Immunity and Inflammation in Epilepsy

Abstract

This review reports the available evidence on the activation of the innate and adaptive branches of the immune system and the related inflammatory processes in epileptic disorders and the putative pathogenic role of inflammatory processes developing in the brain, as indicated by evidence from experimental and clinical research. Indeed, there is increasing knowledge supporting a role of specific inflammatory mediators and immune cells in the generation and recurrence of epileptic seizures, as well as in the associated neuropathology and comorbidities. Major challenges in this field remain: a better understanding of the key inflammatory pathogenic pathways activated in chronic epilepsy and during epileptogenesis, and how to counteract them efficiently without altering the homeostatic tissue repair function of inflammation. The relevance of this information for developing novel therapies will be highlighted.

Figure 1.

Pathophysiological consequences of glia activation in epilepsy.

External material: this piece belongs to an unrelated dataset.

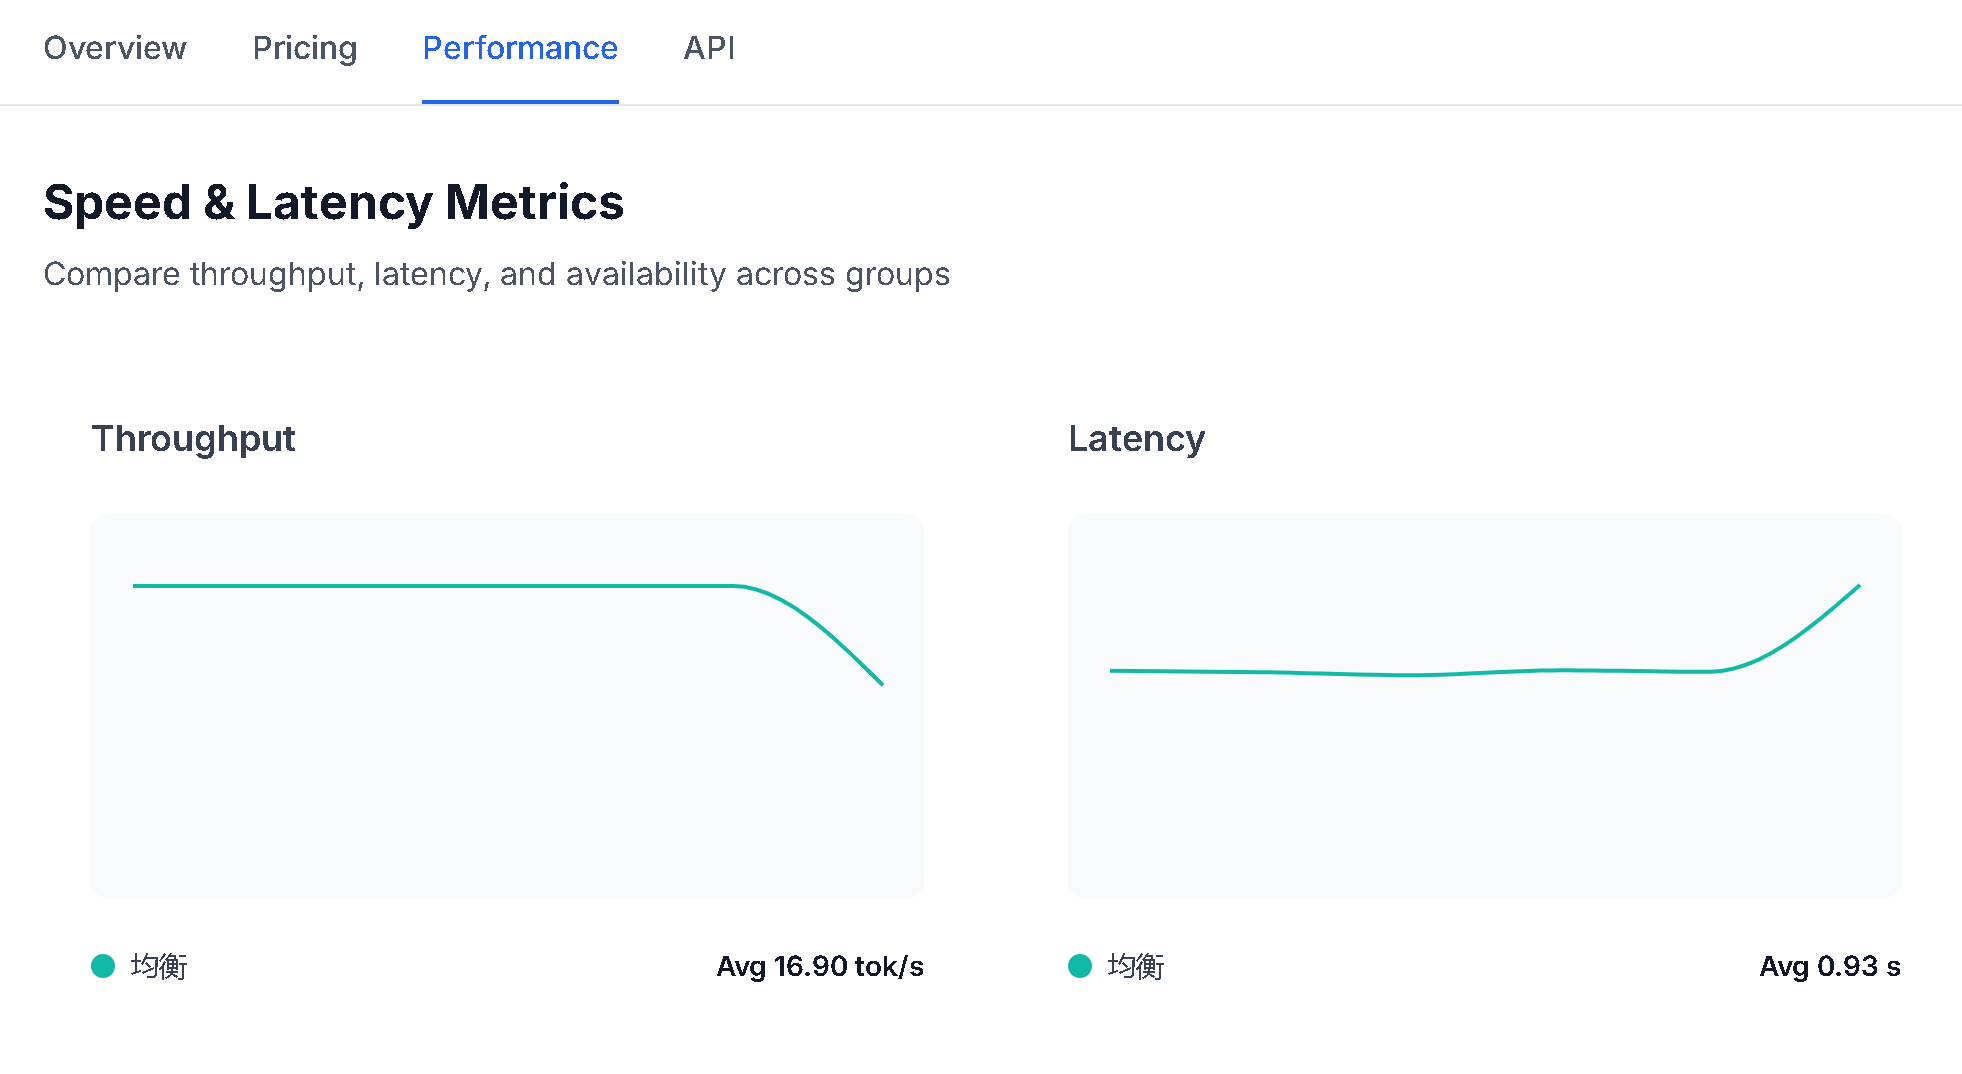The height and width of the screenshot is (1074, 1962).
Task: Click the flat section of the Throughput line
Action: pyautogui.click(x=430, y=586)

Epileptogenic injuries and recurrent seizures activate glial cells (microglia and astrocytes), which release inflammatory molecules with proictogenic properties, such as interleukin (IL)-1β and high-mobility group box 1 (HMGB1), therefore triggering neuroinflammation. This event leads to changes in brain physiology because cytokines provoke neuronal hyperexcitability, blood–brain barrier (BBB) dysfunction, and contribute to neuronal cell loss. These pathologic sequelae (panels in bottom row), in turn, perpetuate neuroinflammation, thereby leading to chronic lowering of seizure threshold, and thus promoting epileptogenesis and seizure generation. Panels (top and middle rows) depict confocal microscope pictures from the forebrain tissue of epileptic rats, showing IL-1β and HMGB1 expressed both in activated glial fibrillary acidic protein (GFAP)-positive astrocytes and CD11b-positive microglia. No IL-1β staining in glia is detectable in physiological conditions (not shown). IL-1β-positive astrocytes are observed in epilepsy tissue, also in close apposition to brain vessels (white arrow). HMGB1 is bound to nuclei in brain physiology (not shown), while it translocates to cytoplasm in epilepsy tissue as depicted in the related panels by cytoplasmatic and perinuclear staining in activated CD11b-positive microglia and GFAP-positive astrocytes, respectively. Toll-like receptor 4 (TLR4) mediates the proconvulsive effects of HMGB1; their activation in astrocytes (second row, bottom panel) promotes neuroinflammation, whereas their activation in neurons (not shown) mediates hyperexcitability (see Maroso et al. 2010).

Figure 2.

Inflammation in the brain of patients with refractory focal epilepsy. Schematic drawing summarizing neuropathological observations that indicate the activation of inflammatory processes, and the concomitant synthesis and release of inflammatory molecules (with neuromodulatory properties) in a variety of focal epilepsies, such as hippocampal sclerosis (HS), focal malformations of cortical development (MCD) (focal cortical dysplasia [FCD] type II, and cortical tubers in tuberous sclerosis complex [TSC]) and glioneuronal tumors (GNTs). Neuropathological examination of surgical specimens from patients with HS provides evidence of a sustained activation of the innate immune response, which involves both astrocytes and microglial cells. Neuropathological examination of surgical specimens from patients with FCD, TSC, and GNT provides evidence of activation of both innate and the adaptive immune response (with the presence of T lymphocytes within the lesion). The identification of proinflammatory pathways, such as the interleukin (IL)-1R/toll-like receptor (TLR)–signaling pathway, involved in ictogenesis in experimental models may create the basis to develop effective therapeutic strategies to control pharmacoresistant seizures.